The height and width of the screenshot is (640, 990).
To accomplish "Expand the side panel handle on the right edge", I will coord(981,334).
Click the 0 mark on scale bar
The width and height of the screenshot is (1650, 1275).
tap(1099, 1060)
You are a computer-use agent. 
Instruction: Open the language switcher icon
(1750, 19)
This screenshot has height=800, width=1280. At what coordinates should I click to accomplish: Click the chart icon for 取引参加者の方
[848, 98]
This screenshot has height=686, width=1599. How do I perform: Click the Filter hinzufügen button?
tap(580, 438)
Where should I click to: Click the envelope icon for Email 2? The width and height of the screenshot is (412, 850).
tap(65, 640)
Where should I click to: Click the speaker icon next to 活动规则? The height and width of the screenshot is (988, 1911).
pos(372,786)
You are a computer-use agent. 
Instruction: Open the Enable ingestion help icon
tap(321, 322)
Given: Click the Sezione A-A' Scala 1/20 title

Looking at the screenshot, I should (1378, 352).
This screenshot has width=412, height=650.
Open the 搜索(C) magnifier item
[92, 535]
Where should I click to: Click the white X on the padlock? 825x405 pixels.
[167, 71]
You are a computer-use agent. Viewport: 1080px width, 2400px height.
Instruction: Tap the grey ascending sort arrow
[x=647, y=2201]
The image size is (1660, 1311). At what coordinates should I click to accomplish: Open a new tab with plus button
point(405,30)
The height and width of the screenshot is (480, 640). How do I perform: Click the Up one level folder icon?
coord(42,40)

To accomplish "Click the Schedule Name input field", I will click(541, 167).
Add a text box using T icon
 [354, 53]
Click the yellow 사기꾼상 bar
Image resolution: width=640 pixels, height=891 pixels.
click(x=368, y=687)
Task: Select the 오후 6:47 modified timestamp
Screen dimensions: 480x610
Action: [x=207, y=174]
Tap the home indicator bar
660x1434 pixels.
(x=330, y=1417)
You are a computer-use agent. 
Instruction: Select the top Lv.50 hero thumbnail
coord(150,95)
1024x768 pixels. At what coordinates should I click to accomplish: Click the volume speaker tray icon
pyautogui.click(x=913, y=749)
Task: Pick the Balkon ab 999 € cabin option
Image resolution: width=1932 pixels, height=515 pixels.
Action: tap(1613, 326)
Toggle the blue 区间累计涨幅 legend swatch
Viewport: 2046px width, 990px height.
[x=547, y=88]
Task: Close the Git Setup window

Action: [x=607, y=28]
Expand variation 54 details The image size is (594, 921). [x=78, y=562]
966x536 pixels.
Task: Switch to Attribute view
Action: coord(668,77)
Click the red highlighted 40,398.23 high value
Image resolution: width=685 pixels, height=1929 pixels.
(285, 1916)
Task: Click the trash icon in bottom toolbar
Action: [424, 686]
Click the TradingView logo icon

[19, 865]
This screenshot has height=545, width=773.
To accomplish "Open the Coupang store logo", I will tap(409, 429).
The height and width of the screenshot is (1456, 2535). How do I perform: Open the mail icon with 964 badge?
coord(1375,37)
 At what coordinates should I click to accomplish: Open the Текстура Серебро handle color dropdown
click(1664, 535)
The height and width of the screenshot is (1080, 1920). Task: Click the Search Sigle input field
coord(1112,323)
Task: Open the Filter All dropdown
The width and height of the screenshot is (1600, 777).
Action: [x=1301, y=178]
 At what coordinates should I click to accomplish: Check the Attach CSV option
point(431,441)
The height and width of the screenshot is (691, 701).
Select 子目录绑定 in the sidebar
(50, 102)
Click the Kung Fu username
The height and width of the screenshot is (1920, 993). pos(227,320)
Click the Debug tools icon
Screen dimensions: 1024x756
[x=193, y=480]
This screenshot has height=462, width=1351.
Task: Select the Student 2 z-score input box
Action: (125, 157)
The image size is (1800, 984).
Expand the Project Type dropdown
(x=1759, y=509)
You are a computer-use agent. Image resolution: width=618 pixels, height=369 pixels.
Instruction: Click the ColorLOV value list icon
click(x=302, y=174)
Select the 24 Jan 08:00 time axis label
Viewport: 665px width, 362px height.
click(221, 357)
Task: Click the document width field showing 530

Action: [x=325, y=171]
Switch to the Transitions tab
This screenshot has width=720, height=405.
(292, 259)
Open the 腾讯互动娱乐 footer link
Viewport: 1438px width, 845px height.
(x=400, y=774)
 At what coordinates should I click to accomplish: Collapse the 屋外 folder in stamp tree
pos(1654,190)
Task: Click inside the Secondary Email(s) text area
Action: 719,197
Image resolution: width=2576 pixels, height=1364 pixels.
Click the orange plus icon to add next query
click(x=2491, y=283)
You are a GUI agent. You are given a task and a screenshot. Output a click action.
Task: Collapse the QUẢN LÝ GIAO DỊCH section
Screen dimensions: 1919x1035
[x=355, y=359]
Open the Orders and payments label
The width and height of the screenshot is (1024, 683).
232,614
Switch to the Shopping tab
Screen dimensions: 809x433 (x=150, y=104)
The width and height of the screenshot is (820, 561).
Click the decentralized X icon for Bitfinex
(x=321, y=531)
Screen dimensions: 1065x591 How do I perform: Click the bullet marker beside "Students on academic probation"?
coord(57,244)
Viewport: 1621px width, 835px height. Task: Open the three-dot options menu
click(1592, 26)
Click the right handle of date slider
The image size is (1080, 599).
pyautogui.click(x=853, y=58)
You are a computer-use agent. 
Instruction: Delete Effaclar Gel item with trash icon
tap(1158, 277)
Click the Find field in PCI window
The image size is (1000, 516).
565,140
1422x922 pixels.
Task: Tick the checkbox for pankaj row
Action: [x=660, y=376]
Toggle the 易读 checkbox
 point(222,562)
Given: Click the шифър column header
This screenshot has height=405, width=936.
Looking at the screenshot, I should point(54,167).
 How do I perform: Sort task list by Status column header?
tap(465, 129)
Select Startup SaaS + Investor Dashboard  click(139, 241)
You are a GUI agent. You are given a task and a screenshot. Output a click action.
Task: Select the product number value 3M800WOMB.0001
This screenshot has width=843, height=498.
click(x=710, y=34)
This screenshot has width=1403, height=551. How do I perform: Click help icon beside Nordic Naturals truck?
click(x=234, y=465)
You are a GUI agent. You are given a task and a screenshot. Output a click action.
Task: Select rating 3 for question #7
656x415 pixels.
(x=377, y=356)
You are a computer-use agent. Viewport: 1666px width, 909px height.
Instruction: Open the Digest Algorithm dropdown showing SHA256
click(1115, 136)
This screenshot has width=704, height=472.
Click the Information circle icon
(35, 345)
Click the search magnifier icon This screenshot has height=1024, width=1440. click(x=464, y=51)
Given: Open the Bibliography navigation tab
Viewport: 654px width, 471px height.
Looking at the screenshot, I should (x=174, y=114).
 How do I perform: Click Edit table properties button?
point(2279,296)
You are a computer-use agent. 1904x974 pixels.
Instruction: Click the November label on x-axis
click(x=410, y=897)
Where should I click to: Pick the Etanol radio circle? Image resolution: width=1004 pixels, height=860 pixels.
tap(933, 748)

● **Aim of the task**
Convert all the rows above into a numbered list, one line per item, and drop any blank lines.

● **Task solution**
1. The height and width of the screenshot is (640, 990).
2. To accomplish "Expand the side panel handle on the right edge", I will coord(981,334).
3. Click the 0 mark on scale bar
4. The width and height of the screenshot is (1650, 1275).
5. tap(1099, 1060)
6. You are a computer-use agent. 
7. Instruction: Open the language switcher icon
8. (1750, 19)
9. This screenshot has height=800, width=1280. At what coordinates should I click to accomplish: Click the chart icon for 取引参加者の方
10. [848, 98]
11. This screenshot has height=686, width=1599. How do I perform: Click the Filter hinzufügen button?
12. tap(580, 438)
13. Where should I click to: Click the envelope icon for Email 2? The width and height of the screenshot is (412, 850).
14. tap(65, 640)
15. Where should I click to: Click the speaker icon next to 活动规则? The height and width of the screenshot is (988, 1911).
16. pos(372,786)
17. You are a computer-use agent. 
18. Instruction: Open the Enable ingestion help icon
19. tap(321, 322)
20. Given: Click the Sezione A-A' Scala 1/20 title
21. Looking at the screenshot, I should (1378, 352).
22. This screenshot has width=412, height=650.
23. Open the 搜索(C) magnifier item
24. [92, 535]
25. Where should I click to: Click the white X on the padlock? 825x405 pixels.
26. [167, 71]
27. You are a computer-use agent. Viewport: 1080px width, 2400px height.
28. Instruction: Tap the grey ascending sort arrow
29. [x=647, y=2201]
30. The image size is (1660, 1311). At what coordinates should I click to accomplish: Open a new tab with plus button
31. point(405,30)
32. The height and width of the screenshot is (480, 640). How do I perform: Click the Up one level folder icon?
33. coord(42,40)
34. To accomplish "Click the Schedule Name input field", I will click(541, 167).
35. Add a text box using T icon
36.  [354, 53]
37. Click the yellow 사기꾼상 bar
38. Image resolution: width=640 pixels, height=891 pixels.
39. click(x=368, y=687)
40. Task: Select the 오후 6:47 modified timestamp
41. Screen dimensions: 480x610
42. Action: [x=207, y=174]
43. Tap the home indicator bar
44. 660x1434 pixels.
45. (x=330, y=1417)
46. You are a computer-use agent. 
47. Instruction: Select the top Lv.50 hero thumbnail
48. coord(150,95)
49. 1024x768 pixels. At what coordinates should I click to accomplish: Click the volume speaker tray icon
50. pyautogui.click(x=913, y=749)
51. Task: Pick the Balkon ab 999 € cabin option
52. Image resolution: width=1932 pixels, height=515 pixels.
53. Action: tap(1613, 326)
54. Toggle the blue 区间累计涨幅 legend swatch
55. Viewport: 2046px width, 990px height.
56. [x=547, y=88]
57. Task: Close the Git Setup window
58. Action: [x=607, y=28]
59. Expand variation 54 details The image size is (594, 921). [x=78, y=562]
60. 966x536 pixels.
61. Task: Switch to Attribute view
62. Action: coord(668,77)
63. Click the red highlighted 40,398.23 high value
64. Image resolution: width=685 pixels, height=1929 pixels.
65. (285, 1916)
66. Task: Click the trash icon in bottom toolbar
67. Action: [424, 686]
68. Click the TradingView logo icon
69. [19, 865]
70. This screenshot has height=545, width=773.
71. To accomplish "Open the Coupang store logo", I will tap(409, 429).
72. The height and width of the screenshot is (1456, 2535). How do I perform: Open the mail icon with 964 badge?
73. coord(1375,37)
74.  At what coordinates should I click to accomplish: Open the Текстура Серебро handle color dropdown
75. click(1664, 535)
76. The height and width of the screenshot is (1080, 1920). Task: Click the Search Sigle input field
77. coord(1112,323)
78. Task: Open the Filter All dropdown
79. The width and height of the screenshot is (1600, 777).
80. Action: [x=1301, y=178]
81.  At what coordinates should I click to accomplish: Check the Attach CSV option
82. point(431,441)
83. The height and width of the screenshot is (691, 701).
84. Select 子目录绑定 in the sidebar
85. (50, 102)
86. Click the Kung Fu username
87. The height and width of the screenshot is (1920, 993). pos(227,320)
88. Click the Debug tools icon
89. Screen dimensions: 1024x756
90. [x=193, y=480]
91. This screenshot has height=462, width=1351.
92. Task: Select the Student 2 z-score input box
93. Action: (125, 157)
94. The image size is (1800, 984).
95. Expand the Project Type dropdown
96. (x=1759, y=509)
97. You are a computer-use agent. Image resolution: width=618 pixels, height=369 pixels.
98. Instruction: Click the ColorLOV value list icon
99. click(x=302, y=174)
100. Select the 24 Jan 08:00 time axis label
101. Viewport: 665px width, 362px height.
102. click(221, 357)
103. Task: Click the document width field showing 530
104. Action: [x=325, y=171]
105. Switch to the Transitions tab
106. This screenshot has width=720, height=405.
107. (292, 259)
108. Open the 腾讯互动娱乐 footer link
109. Viewport: 1438px width, 845px height.
110. (x=400, y=774)
111.  At what coordinates should I click to accomplish: Collapse the 屋外 folder in stamp tree
112. pos(1654,190)
113. Task: Click inside the Secondary Email(s) text area
114. Action: 719,197
115. Image resolution: width=2576 pixels, height=1364 pixels.
116. Click the orange plus icon to add next query
117. click(x=2491, y=283)
118. You are a GUI agent. You are given a task and a screenshot. Output a click action.
119. Task: Collapse the QUẢN LÝ GIAO DỊCH section
120. Screen dimensions: 1919x1035
121. [x=355, y=359]
122. Open the Orders and payments label
123. The width and height of the screenshot is (1024, 683).
124. 232,614
125. Switch to the Shopping tab
126. Screen dimensions: 809x433 (x=150, y=104)
127. The width and height of the screenshot is (820, 561).
128. Click the decentralized X icon for Bitfinex
129. (x=321, y=531)
130. Screen dimensions: 1065x591 How do I perform: Click the bullet marker beside "Students on academic probation"?
131. coord(57,244)
132. Viewport: 1621px width, 835px height. Task: Open the three-dot options menu
133. click(1592, 26)
134. Click the right handle of date slider
135. The image size is (1080, 599).
136. pyautogui.click(x=853, y=58)
137. You are a computer-use agent. 
138. Instruction: Delete Effaclar Gel item with trash icon
139. tap(1158, 277)
140. Click the Find field in PCI window
141. The image size is (1000, 516).
142. 565,140
143. 1422x922 pixels.
144. Task: Tick the checkbox for pankaj row
145. Action: [x=660, y=376]
146. Toggle the 易读 checkbox
147.  point(222,562)
148. Given: Click the шифър column header
149. This screenshot has height=405, width=936.
150. Looking at the screenshot, I should point(54,167).
151.  How do I perform: Sort task list by Status column header?
152. tap(465, 129)
153. Select Startup SaaS + Investor Dashboard  click(139, 241)
154. You are a GUI agent. You are given a task and a screenshot. Output a click action.
155. Task: Select the product number value 3M800WOMB.0001
156. This screenshot has width=843, height=498.
157. click(x=710, y=34)
158. This screenshot has width=1403, height=551. How do I perform: Click help icon beside Nordic Naturals truck?
159. click(x=234, y=465)
160. You are a GUI agent. You are given a task and a screenshot. Output a click action.
161. Task: Select rating 3 for question #7
162. 656x415 pixels.
163. (x=377, y=356)
164. You are a computer-use agent. Viewport: 1666px width, 909px height.
165. Instruction: Open the Digest Algorithm dropdown showing SHA256
166. click(1115, 136)
167. This screenshot has width=704, height=472.
168. Click the Information circle icon
169. (35, 345)
170. Click the search magnifier icon This screenshot has height=1024, width=1440. click(x=464, y=51)
171. Given: Open the Bibliography navigation tab
172. Viewport: 654px width, 471px height.
173. Looking at the screenshot, I should (x=174, y=114).
174.  How do I perform: Click Edit table properties button?
175. point(2279,296)
176. You are a computer-use agent. 1904x974 pixels.
177. Instruction: Click the November label on x-axis
178. click(x=410, y=897)
179. Where should I click to: Pick the Etanol radio circle? Image resolution: width=1004 pixels, height=860 pixels.
180. tap(933, 748)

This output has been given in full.